Asquera GmbH Blog

what we blog

ElasticSearch pre-flight checklist

I attended the ElasticSearch base training this week and took away lots of very interesting details. I can definitely recommend taking them, the training made a lot of things clearer to me. One of my most immediate benefits was that it allowed me to compile a little "pre-flight" checklist of things that should never be skipped when bringing an ElasticSearch cluster to production. To ensure that I don't forget it and you don't start into your ElasticSearch life with huge amounts of pain, I'll document it here. Thanks to bascht for proofreading and fixes!

Basic Configuration

It is essential that you change a few configuration parameters before deploying your ElasticSearch setup. The most important are:

  • path.data: This initially points to $ES_HOME/data. Thats very convenient for development, but very brittle in production. It means that you either have to carefully overwrite your old $ES_HOME on updates or take great care that you migrate the data directory between your old and new installations. Suggestion: /var/data/elasticsearch.
  • path.logs: While we're at it, also change your log path for similar reasons. While log loss is not exactly data loss, its nothing you want to bother with. Suggestion: /var/log/elasticsearch.
  • cluster.name: Do not call your cluster elasticsearch. This means that any node in default configuration will happily join your cluster and start pulling in shards if it happens to discover one of your nodes by accident. Use a telling name.
  • node.name: Change all the node names! Marvel heroes are awesome, but which one of your nodes was "Thor" again? Which rack was it in? Use a telling name as well. For example: rack1.vm1.node1.

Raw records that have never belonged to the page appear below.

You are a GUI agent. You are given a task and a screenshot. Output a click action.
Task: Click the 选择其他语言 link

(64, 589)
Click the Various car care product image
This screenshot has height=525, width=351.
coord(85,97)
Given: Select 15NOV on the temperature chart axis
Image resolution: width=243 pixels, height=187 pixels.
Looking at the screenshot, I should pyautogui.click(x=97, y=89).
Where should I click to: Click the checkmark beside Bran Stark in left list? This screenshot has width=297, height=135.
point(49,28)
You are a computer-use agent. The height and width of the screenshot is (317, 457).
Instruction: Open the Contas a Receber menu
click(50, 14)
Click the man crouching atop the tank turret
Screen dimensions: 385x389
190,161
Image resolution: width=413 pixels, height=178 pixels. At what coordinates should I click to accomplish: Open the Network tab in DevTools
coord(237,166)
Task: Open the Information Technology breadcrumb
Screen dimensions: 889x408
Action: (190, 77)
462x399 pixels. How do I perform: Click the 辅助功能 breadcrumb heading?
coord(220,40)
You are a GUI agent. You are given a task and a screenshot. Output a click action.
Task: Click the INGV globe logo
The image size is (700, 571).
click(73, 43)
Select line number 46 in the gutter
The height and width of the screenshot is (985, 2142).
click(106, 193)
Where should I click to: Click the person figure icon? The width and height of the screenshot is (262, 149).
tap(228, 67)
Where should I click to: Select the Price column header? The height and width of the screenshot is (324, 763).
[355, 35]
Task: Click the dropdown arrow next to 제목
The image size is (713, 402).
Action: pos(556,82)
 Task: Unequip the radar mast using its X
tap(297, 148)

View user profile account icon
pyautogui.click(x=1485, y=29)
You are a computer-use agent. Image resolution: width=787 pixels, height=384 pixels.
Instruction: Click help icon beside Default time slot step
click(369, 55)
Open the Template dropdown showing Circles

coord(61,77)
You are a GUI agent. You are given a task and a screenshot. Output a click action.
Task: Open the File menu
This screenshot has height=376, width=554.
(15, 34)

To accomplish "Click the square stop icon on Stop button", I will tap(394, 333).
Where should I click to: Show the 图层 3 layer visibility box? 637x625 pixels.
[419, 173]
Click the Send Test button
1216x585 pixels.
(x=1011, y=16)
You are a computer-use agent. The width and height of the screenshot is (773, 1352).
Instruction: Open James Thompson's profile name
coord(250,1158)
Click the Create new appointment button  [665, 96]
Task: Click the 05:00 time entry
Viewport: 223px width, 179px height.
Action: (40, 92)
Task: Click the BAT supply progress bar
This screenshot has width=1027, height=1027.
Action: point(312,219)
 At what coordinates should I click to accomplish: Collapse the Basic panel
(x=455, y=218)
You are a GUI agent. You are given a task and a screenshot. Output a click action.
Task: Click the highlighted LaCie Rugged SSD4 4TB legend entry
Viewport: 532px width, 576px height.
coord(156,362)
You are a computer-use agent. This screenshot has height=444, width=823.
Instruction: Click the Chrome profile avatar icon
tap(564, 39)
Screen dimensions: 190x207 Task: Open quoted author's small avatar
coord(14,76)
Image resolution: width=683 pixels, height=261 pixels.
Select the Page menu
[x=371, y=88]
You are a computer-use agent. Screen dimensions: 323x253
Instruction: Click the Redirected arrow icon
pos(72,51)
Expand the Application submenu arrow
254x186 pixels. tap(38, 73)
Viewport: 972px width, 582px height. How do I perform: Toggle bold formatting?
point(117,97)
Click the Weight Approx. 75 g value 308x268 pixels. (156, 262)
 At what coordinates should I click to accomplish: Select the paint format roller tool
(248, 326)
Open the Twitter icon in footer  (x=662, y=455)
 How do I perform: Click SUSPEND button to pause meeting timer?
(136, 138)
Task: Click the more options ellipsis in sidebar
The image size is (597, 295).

All those options can be configured using an environment variable. Especially node names shouldn't be configured in the config file, as it means that the config file diverges on every machine. Consider configuring the cluster name through the environment as well.

File descriptors

ElasticSearch uses quite a few of file descriptors, both for Lucene indexes and Netty. Raise the number of available file descriptors to the user running ElasticSearch, for example by adding the following to /etc/security/limits.d/10-elasticsearch.conf on RedHat Linux:

elasticsearch                soft    nofile          65535
elasticsearch                hard    nofile          65535

Failing to do so leads to weird errors. For example, ElasticSearch might throw FileNotFound exceptions although the file is there. Be aware that the default limit of 1024 is just enough to allow ElasticSearch not to exhibit strange behaviour until you apply moderate pressure.

Heap size and memory

ElasticSearch allows you to easily set the java heap size by setting the $ES_HEAP_SIZE environment variable. The rule of thumb is that the ElasticSearch heap should have around 50% of the available memory on the machine. ElasticSearch uses system caches heavily, so you should leave enough memory for them.

Discovery

If you are not running on a platform that has special discovery options (e.g. EC2), you will end up using the built-in Zen discovery mechanism. It comes in two flavours: multicast and unicast. Multicast is convenient, but only works in settings where it is actually allowed. Also, it potentially leads to a lot of chatter with no use when you have a lot of nodes in the same network and the potential for accidental joins is present. Only switch it on if you really know what you're doing!

  • discovery.zen.ping.multicast.enabled: false

And then switch on unicast by configuring a list of unicast hosts. Be aware that forgetting to switch off multicast means that both are enabled and you might make things worse!

  • discovery.zen.ping.unicast.hosts: ["host1", "host2:port", "host3[portX-portY]"]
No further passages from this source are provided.